What to work on:
1. In two sentences, summarize the article on business education at Sewanee.
2. According to the article on business education at Sewanee, what GPA must Carey Fellows maintain throughout the program?
3. Reproduce the stretch of the article on business education at Sewanee from "At a special" through "the United States.".

Study text:
* * * * *
Strong academic year for business education at Sewanee
Three members of the Class of 2012 were honored at graduation for successful completion of the University's business honors program. From left, Michelle Qian, Corbin Allen, Samarth Chaddha, Economics Department Chair and pre-business advisor Doug Williams, and Babson Center Director Chip Manning.
The graduation of 19 business minors in the Class of 2012, including three honors graduates, wrapped up the 2011-12 academic year for the Wm. Polk Carey Pre-Business Program for business education at Sewanee.
Components of the pre-business program include the interdisciplinary business minor, University-wide co-curricular events at the Babson Center for Global Commerce, Carey Fellowships for honors students, Beecken Scholarships for summer bridge programs at major business schools, and business skills and career development activities.
At a special ceremony on commencement day, three graduates were awarded certificates to recognize their successful completion of Carey Fellowships. Requirements for the fellowships include additional coursework, business skills training, and a semester-long paid internship. Carey Fellows are required to maintain a 3.33 GPA throughout the program.
The honorees -- Corbin (Corey) Allen, from Sevierville, TN; Samarth Chaddha, from Dubai, UAE; and Michelle (Yujia) Qian, from Suzhou, China -- compose the second group of graduating Carey Fellows.
Chaddha and Qian are both members of Phi Beta Kappa, the oldest and best-known academic honorary society in the United States.
Five students are on course to graduate as Carey Fellows in 2013, and seven Class of 2014 students have been selected for the honors program.
Sixteen members of the 440-strong sophomore class had declared business minors by mid-April, making business the most selected minor by members of the Class of 2014. Spanish and education were their second- and third-ranked choices. Seventy-four sophomores have thus far made minor declarations.
* * * * *
Saved data entries:

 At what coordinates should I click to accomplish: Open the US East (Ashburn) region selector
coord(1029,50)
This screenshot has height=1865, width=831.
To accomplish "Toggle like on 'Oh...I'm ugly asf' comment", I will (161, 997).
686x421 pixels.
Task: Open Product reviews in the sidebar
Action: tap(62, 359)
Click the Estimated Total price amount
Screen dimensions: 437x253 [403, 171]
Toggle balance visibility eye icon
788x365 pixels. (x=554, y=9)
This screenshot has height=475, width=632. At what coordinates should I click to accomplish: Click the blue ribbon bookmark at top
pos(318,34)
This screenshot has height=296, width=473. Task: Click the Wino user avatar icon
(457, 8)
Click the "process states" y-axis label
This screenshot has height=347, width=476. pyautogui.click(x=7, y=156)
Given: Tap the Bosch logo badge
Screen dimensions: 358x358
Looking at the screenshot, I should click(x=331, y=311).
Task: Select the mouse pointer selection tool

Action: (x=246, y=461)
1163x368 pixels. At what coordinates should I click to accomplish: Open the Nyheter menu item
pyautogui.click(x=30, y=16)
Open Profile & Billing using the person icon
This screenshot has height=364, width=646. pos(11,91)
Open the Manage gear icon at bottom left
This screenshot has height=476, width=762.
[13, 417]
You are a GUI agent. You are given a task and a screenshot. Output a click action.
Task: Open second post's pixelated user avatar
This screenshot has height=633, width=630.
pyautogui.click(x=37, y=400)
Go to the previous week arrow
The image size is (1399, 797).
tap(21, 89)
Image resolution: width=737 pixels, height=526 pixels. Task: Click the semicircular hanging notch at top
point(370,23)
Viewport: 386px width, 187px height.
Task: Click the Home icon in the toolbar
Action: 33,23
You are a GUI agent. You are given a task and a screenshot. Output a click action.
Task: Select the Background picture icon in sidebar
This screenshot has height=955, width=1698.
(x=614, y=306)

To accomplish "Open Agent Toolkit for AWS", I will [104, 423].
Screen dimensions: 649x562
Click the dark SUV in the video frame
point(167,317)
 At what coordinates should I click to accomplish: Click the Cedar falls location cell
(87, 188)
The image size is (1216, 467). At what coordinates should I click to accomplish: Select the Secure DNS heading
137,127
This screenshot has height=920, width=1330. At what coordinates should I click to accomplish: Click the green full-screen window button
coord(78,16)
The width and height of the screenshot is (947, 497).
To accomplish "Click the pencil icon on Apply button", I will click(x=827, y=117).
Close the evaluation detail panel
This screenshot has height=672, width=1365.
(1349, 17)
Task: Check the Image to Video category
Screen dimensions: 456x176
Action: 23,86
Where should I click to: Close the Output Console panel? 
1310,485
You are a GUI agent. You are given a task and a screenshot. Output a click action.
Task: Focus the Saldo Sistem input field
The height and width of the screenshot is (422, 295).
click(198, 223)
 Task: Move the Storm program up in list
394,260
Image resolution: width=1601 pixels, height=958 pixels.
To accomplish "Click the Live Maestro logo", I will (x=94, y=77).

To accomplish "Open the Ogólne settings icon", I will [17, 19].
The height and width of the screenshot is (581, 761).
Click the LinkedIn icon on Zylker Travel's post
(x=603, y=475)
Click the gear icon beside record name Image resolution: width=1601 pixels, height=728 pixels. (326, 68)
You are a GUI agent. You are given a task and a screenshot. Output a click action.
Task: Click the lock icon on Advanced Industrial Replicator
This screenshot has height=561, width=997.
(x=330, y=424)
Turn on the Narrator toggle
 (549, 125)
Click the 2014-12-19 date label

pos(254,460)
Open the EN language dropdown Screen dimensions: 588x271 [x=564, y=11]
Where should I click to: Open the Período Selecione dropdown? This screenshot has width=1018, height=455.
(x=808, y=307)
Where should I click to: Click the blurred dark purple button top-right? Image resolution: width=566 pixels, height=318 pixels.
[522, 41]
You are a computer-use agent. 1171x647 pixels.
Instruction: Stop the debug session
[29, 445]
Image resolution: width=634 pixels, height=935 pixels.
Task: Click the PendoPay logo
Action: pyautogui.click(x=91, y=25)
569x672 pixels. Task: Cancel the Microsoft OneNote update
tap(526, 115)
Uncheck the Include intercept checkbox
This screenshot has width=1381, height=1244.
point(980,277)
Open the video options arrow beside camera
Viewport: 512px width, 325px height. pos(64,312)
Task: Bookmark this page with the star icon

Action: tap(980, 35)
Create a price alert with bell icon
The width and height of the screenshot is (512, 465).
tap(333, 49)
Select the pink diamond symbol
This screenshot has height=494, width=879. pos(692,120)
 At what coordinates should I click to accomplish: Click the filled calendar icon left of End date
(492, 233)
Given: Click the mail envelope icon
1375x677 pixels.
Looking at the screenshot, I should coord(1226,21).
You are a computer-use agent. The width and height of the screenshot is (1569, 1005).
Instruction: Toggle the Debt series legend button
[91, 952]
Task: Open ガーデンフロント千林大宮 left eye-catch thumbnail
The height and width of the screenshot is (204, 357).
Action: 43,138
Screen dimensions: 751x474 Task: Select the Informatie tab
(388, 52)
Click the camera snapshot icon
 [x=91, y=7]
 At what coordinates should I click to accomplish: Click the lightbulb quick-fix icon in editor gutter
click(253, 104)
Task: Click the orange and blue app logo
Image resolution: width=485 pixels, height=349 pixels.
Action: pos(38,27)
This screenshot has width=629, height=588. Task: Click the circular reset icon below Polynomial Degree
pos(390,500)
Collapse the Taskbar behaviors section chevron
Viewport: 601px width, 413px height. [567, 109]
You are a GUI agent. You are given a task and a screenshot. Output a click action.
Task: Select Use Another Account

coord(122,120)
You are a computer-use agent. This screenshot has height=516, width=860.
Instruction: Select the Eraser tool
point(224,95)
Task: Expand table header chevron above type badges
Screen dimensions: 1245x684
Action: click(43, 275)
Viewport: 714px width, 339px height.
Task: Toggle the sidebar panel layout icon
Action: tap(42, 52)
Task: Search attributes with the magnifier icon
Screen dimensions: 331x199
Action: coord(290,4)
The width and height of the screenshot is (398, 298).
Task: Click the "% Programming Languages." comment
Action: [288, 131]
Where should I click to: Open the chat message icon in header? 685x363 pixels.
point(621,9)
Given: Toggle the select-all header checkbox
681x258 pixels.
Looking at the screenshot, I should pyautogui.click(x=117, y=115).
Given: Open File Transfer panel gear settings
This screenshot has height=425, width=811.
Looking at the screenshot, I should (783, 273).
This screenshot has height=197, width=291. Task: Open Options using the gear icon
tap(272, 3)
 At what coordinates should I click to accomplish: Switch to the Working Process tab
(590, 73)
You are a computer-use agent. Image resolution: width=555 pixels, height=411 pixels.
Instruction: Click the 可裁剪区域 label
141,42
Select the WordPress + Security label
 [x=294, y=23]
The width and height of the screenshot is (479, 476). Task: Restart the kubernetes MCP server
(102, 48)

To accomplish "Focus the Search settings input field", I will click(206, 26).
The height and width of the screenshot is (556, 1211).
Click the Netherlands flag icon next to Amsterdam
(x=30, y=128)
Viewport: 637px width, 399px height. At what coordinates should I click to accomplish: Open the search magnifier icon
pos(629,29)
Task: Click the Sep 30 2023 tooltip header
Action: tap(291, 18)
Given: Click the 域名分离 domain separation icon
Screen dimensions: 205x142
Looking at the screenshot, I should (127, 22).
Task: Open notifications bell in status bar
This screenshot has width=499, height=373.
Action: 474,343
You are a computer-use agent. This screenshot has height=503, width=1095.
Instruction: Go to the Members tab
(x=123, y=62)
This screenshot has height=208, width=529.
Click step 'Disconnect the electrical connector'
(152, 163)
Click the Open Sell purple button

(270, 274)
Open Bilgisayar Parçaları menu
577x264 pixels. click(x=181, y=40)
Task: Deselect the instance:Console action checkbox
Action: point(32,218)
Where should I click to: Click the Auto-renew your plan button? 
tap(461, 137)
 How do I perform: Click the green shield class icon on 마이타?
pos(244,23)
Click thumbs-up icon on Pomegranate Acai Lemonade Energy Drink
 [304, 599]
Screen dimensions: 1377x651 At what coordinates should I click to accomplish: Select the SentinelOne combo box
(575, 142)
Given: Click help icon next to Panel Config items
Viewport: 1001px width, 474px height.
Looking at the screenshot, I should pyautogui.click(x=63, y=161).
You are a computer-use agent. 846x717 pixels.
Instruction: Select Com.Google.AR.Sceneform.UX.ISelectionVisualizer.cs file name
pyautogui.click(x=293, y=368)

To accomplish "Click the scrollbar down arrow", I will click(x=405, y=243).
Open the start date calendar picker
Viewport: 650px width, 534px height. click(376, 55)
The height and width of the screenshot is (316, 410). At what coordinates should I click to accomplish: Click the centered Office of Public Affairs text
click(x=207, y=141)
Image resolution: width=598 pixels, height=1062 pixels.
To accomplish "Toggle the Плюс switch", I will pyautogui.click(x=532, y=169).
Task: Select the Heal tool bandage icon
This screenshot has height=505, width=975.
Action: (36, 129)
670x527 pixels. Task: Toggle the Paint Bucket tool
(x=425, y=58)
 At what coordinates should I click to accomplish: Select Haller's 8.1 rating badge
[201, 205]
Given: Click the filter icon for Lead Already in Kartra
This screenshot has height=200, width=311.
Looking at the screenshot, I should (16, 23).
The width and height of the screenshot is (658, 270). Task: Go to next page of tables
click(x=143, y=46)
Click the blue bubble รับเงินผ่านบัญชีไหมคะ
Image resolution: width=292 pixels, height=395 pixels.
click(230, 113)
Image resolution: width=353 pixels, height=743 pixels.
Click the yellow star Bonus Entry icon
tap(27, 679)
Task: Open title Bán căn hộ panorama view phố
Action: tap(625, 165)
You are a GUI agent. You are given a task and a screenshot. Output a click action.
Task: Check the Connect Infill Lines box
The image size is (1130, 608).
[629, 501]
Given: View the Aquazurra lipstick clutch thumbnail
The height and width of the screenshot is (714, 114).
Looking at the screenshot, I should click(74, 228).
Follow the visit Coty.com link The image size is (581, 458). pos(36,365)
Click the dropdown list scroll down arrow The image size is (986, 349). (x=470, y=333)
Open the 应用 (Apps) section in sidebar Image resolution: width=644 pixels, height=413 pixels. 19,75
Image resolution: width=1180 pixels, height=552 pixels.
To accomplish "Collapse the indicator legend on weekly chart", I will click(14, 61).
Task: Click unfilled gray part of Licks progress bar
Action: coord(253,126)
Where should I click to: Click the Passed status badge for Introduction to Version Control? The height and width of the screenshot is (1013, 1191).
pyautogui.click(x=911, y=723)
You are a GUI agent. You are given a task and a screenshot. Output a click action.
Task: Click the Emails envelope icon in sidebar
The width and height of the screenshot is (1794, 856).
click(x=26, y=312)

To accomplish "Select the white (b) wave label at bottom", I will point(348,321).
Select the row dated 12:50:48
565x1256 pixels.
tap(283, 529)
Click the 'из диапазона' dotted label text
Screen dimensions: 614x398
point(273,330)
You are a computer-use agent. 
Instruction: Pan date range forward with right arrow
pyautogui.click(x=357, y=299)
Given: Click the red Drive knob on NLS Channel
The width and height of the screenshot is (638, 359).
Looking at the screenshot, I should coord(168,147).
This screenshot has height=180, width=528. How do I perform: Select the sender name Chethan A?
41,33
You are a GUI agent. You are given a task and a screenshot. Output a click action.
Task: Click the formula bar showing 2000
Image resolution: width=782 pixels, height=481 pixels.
* * * * *
Exercise results:
1. Sewanee's Wm. Polk Carey Pre-Business Program ended its 2011-12 academic year with the graduation of 19 business minors in the Class of 2012, three of whom received certificates for completing Carey Fellowships. By mid-April, sixteen sophomores had declared business minors, making business the most selected minor in the Class of 2014.

2. A 3.33 GPA.

3.
At a special ceremony on commencement day, three graduates were awarded certificates to recognize their successful completion of Carey Fellowships. Requirements for the fellowships include additional coursework, business skills training, and a semester-long paid internship. Carey Fellows are required to maintain a 3.33 GPA throughout the program.
The honorees -- Corbin (Corey) Allen, from Sevierville, TN; Samarth Chaddha, from Dubai, UAE; and Michelle (Yujia) Qian, from Suzhou, China -- compose the second group of graduating Carey Fellows.
Chaddha and Qian are both members of Phi Beta Kappa, the oldest and best-known academic honorary society in the United States.